## Source text
## BEGIN
On 13/08/13 22:26, Claus Stadler wrote:
Hi Markus,
Thank you for your information. Below some thoughts and comments from
our side.
> This is because the Wikidata datatype for
numbers is not implemented
yet.
Ok, is there a timeline when this is planned to be ready?
(Lydia answered this)
> To edit Wikidata, you should create an
account.
But one can use an existing Wikidata account for performing edits via
the Wikidata API' "login" action, right?
Yes.
> If you intend to do mass edits, ...
I
don't think we are. The new DBpedia interface should just support
users by transferring selected DBpedia data items to WD *via their own
WD account*.
Ok, fair enough. One can also do anonymous edits, of course (but people
should be warned then that their IP will be recorded publicly).
> I could imagine that most of the data gets
bulk imported from
Wikipedia infoboxes by the community anyway.
By "bulk imported from Wikipedia infoboxes by the community " are you
referring to an automatic or manual process?
For anything manual, the idea is to use the DBpedia-Viewer as a support
tool, as it already contains the data from the infoboxes.
If its automatic, can you explain on how the data is extracted from
Wikipedia?
## END
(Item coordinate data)
## BEGIN
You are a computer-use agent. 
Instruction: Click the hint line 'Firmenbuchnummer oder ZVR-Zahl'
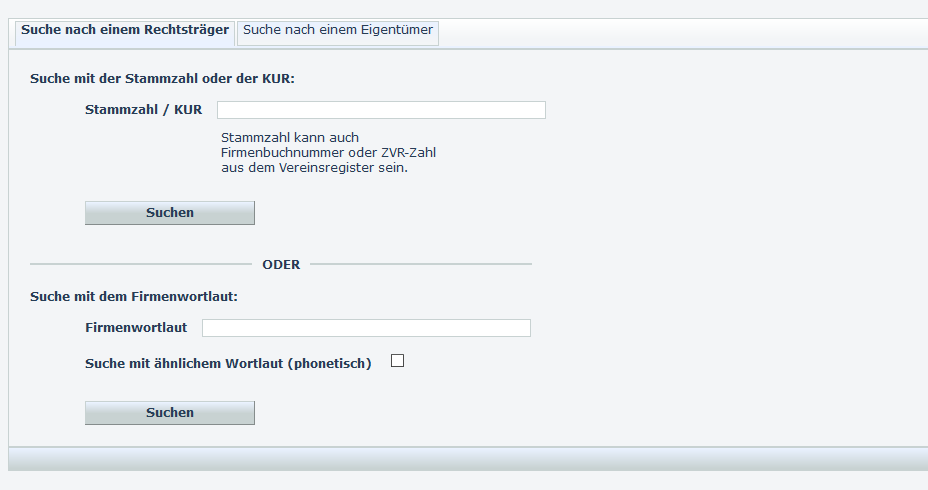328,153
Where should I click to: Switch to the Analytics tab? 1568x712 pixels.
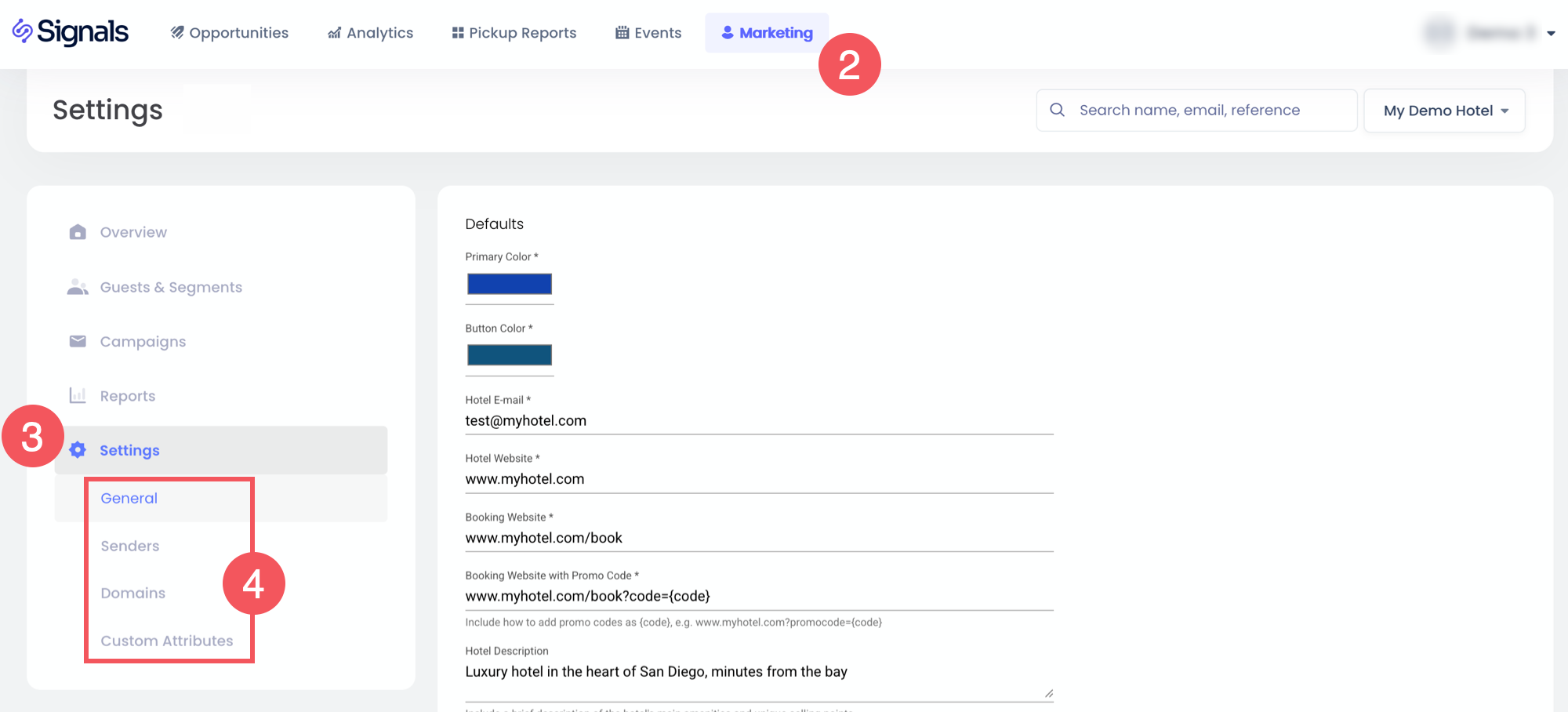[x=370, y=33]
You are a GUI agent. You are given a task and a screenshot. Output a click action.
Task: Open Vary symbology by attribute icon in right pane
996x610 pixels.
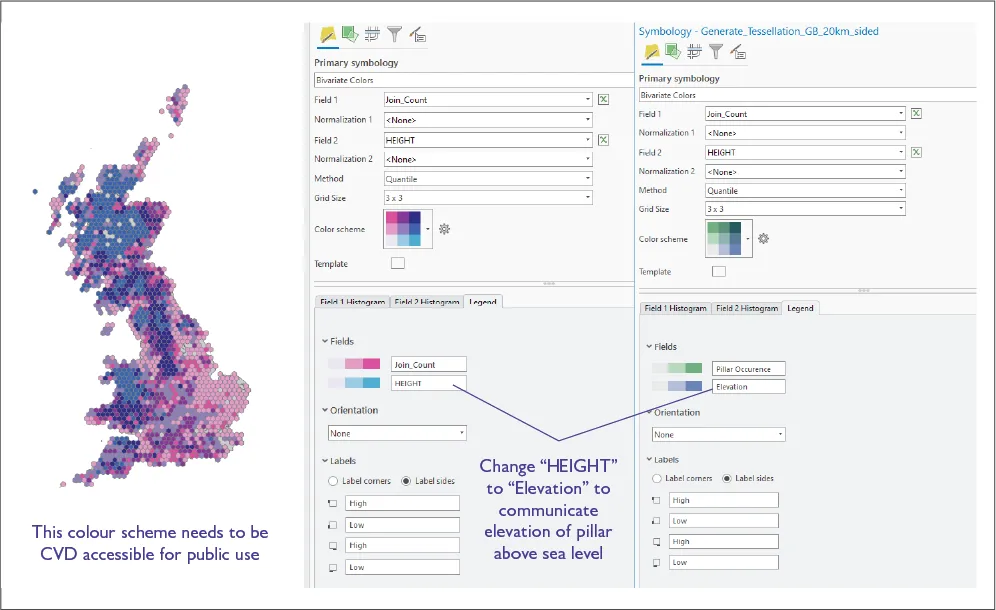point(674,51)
## END
## Brief 1
In the email about DBpedia and Wikidata, what gets recorded publicly when someone makes anonymous edits?
## Brief 2
Resume the email about DBpedia and Wikidata after its last sentence.
The records are separate from the email about DBpedia and Wikidata.

## Response 1
The editor's IP.

## Response 2
I guess "semi-automatic" best describes it. What usually happens is that
some user proposes an import for some specific property (e.g., import
sex information from Italian Wikipedia categories Man/Woman), and then
this is done. I cannot explain in all cases how users get the
information; it's quite amazing what they do ;-) However, there is no
manual control of all imported facts, and errors have been known to
happen. There are quality control mechanisms on Wikidata to find
problems with the current data (whether imported or not).
> Note that there are some differences beyond
the vocabulary. Most
Wikidata statements have source information attached
The source for an item from DBpedia is the Wikipedia for the
corresponding language.
Yes, that seems to be a good idea.
> , and there are also qualifiers (not used
heavily yet, since the
selection/filtering mechanisms of Wikidata are quite weak so
far, but
this will change). In some domains, such as roles of actors in films,
quantifiers are getting widely used now; so this is not really triple
data any more. But there will be enough triple data left, I guess.
As for qualifiers, they don't really exist on DBpedia, so if someone
wanted to provide them via the DBpedia-Viewer, one would have to be
provide them manually anyway. I am currently not sure, if they are a
priority to us.
There will be enough cases where they are not needed. With respect to
the viewer, the bigger challenge is probably to avoid
duplicates/redundant information (entering a property without any
qualifier is fine if there is nothing at all yet; but if there is
already one with a more specific qualifier, then nothing else should be
added).
So for the DBpedia-Viewer's "transfer DBpedia triple to Wikidata"
feature we see three options, whereas only (c) seems feasible:
(a) The viewer just provides a link the Wikidata, and the user has to
fill out the forms there manually. But we would like a better
interaction between the RDF and WD.
(b) Wikidata offers a way to open an item with a pre-filled out form.
However, on WD it currently seems only a single item can be edit mode.
So this won't work yet, and not sure if this is ever planned to work.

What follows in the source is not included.